Friday, 8 August 2014

Chapel Lane, Longford - my Irish ancestors' home

Last night I watched Julie Walters' episode of Who Do You Think You Are? and was inspired to look a little more closely into the the house where my maternal grandfather was raised in County Longford, Ireland. Julie was able to stand in the ruins of her ancestral home in County Mayo and touch the very walls where her great grandfather brought up his family. The census also disclosed who her ancestor's landlord was. By the time the programme was ending I was itching to get to my laptop so that I could also find out who my family's landlord was.

At the time of the 1911 census my grandfather, John, was seven years old. He lived with his father George, mother Annie, his younger siblings George and Mary Ann, his grandmother Ann and his uncle Patrick in a house in Chapel Lane, in the parish of Templemichael in Longford Town. Seven people shared this one house. Probably not a huge number in comparison to other families.

I had discovered the 1911 Ireland census many moons ago, but hadn't really studied the information regarding their house in any detail until today. The 'House and Building Return' attached to each family's census page provides particulars on the actual construction of their home. I've learnt that my family's property was made of either stone, brick or concrete; that it was roofed with slate, iron or tiles; had two, three or four rooms, and there were two windows on the front of the house. These attributes meant that the home they lived in was classified as a second class dwelling. A paper presented by the Registrar General, William J Thompson, in 1913 states:

'The Census of 1911' by William J Thompson, presented 1913

The marvel that is Google Street View shows two main types of building on Chapel Lane today. On one side of the road are two-storey properties such as that which can be seen in the photo of my great grandmother Annie, below. On the opposite side of the road are a series of smaller, single level properties seemingly made of the same construction materials. From the description on the census, I believe that my family lived in one of the single storey dwellings, although whether the buildings there today are the same as in 1911 I cannot tell.

Chapel Lane, Longford, c.2009 c/o Google Street View

The house therefore was made of concrete and roofed with tiles. It's good to know that my grandfather was raised in what was classed as a fairly decent home. As the census states that the family lived in two rooms (I'm assuming that, as in the UK census, the bathroom wasn't counted, and it's likely they had an outhouse) it would have been a tight squeeze for four adults and three small children.

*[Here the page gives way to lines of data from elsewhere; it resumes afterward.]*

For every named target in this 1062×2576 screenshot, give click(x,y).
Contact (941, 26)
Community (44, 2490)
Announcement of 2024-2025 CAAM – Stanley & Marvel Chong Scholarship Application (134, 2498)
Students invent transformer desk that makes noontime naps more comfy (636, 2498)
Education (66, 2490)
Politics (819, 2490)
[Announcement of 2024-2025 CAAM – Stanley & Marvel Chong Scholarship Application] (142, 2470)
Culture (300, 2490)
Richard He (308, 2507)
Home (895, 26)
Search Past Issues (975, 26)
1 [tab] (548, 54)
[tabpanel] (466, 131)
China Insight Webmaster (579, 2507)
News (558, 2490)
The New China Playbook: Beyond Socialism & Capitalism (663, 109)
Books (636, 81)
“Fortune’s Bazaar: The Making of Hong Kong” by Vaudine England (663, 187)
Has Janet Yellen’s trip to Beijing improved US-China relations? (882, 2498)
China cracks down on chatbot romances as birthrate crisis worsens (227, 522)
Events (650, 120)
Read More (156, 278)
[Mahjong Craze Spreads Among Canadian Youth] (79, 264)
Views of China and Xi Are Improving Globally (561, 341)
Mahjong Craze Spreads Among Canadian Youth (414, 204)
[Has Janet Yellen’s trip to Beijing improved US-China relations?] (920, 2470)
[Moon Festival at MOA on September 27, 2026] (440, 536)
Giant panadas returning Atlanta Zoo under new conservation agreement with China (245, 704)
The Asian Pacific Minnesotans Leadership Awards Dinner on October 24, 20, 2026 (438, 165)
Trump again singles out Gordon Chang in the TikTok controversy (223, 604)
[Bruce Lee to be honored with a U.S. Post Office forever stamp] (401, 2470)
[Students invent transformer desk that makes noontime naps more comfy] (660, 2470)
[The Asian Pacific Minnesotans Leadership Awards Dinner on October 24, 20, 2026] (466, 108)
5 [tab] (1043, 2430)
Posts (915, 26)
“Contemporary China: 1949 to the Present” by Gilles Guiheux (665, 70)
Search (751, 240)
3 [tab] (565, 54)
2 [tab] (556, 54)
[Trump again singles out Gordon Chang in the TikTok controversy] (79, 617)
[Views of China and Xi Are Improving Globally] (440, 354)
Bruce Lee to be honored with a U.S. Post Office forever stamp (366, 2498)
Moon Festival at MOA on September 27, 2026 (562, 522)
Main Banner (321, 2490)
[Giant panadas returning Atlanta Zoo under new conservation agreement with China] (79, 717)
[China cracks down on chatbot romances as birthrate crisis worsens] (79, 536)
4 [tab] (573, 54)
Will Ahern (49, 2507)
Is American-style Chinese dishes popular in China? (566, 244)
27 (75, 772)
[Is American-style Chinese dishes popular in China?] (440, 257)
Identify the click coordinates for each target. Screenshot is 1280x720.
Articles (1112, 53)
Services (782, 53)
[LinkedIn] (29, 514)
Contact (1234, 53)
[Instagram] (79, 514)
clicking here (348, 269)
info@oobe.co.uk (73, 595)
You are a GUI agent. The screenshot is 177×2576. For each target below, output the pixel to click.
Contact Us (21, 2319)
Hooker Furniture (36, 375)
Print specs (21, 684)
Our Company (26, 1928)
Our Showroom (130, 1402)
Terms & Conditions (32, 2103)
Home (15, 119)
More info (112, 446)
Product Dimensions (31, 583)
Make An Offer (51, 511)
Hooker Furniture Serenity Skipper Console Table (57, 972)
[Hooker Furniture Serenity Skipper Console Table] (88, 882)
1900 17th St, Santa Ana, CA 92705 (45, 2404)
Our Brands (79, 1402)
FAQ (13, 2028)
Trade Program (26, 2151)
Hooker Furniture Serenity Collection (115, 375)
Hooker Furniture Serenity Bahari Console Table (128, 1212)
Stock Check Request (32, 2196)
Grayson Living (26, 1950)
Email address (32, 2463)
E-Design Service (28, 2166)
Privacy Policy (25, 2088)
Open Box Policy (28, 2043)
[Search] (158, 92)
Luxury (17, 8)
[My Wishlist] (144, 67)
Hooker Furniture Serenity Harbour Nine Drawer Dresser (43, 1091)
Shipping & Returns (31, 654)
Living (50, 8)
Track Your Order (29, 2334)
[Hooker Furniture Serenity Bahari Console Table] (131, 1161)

My great grandmother, Annie Wenman, born Greene,
tending her garden in Chapel Lane, Longford.

I was interested to see that my family's landlord was Lord Longford, otherwise known as the 5th Earl of Longford, Thomas Pakenham. He was the landlord for just two of the homes on Chapel Lane which surprised me. My assumption had been that just one landowner would have owned all the homes in the area. Lord Longford made his career in the Life Guards but was killed in action during the Battle of Scimitar Hill at Gallipoli in 1915. He was clearly a brave and fearless soldier. Whether he was a good landlord I do not know, but I like to think he was.

1911 House and Building Return for Chapel Lane, Longford

I can't believe it's taken me this long to really delve into the type of house that my ancestors in Ireland lived in at the beginning of the twentieth century. Photos have always made my Irish ancestors look a little ragged, a little worn around the edges, but they clearly had a sturdy home. It may have been rather crowded, and was probably rather noisy but it would have kept them warm and dry. Their small property was their cave, their castle, their island. I believe Chapel Lane was their home for many years; it was their refuge against a fast-changing and increasingly unpredictable world.